What you have to do:
Give back exactly the stretch of data below from the line holding "You are a computer-use" through the line holding "Task: Toggle the", both ends included, and leave the remaining lines out.

(Beginning of Records to process)

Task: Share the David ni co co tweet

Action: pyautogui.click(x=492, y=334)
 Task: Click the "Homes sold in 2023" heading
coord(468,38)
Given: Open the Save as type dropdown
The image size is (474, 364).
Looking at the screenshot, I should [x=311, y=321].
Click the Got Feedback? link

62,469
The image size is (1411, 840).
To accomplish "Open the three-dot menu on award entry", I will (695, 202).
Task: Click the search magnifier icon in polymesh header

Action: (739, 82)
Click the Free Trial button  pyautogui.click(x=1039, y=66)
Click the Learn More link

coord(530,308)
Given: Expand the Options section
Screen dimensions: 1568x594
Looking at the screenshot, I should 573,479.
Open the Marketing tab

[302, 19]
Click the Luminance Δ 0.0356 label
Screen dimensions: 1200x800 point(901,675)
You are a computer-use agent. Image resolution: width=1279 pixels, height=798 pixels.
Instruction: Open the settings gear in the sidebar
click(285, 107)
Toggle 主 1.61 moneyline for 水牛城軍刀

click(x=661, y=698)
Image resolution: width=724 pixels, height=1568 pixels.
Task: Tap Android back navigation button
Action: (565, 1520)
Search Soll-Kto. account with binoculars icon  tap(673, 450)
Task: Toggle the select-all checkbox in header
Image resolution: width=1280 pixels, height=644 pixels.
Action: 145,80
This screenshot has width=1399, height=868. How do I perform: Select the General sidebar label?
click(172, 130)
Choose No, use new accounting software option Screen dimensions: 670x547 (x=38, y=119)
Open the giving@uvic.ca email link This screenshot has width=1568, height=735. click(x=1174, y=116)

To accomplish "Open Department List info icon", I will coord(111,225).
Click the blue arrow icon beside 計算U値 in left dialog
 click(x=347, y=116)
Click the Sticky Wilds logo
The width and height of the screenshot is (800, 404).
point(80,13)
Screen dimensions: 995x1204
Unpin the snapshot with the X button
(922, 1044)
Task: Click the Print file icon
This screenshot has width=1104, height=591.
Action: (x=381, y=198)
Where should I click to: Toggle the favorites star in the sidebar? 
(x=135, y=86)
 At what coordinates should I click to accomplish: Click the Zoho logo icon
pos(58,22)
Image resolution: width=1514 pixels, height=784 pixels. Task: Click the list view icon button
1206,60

(End of Records to process)

Answer to this task:
You are a computer-use agent. Image resolution: width=1279 pixels, height=798 pixels.
Instruction: Open the settings gear in the sidebar
click(285, 107)
Toggle 主 1.61 moneyline for 水牛城軍刀

click(x=661, y=698)
Image resolution: width=724 pixels, height=1568 pixels.
Task: Tap Android back navigation button
Action: (565, 1520)
Search Soll-Kto. account with binoculars icon  tap(673, 450)
Task: Toggle the select-all checkbox in header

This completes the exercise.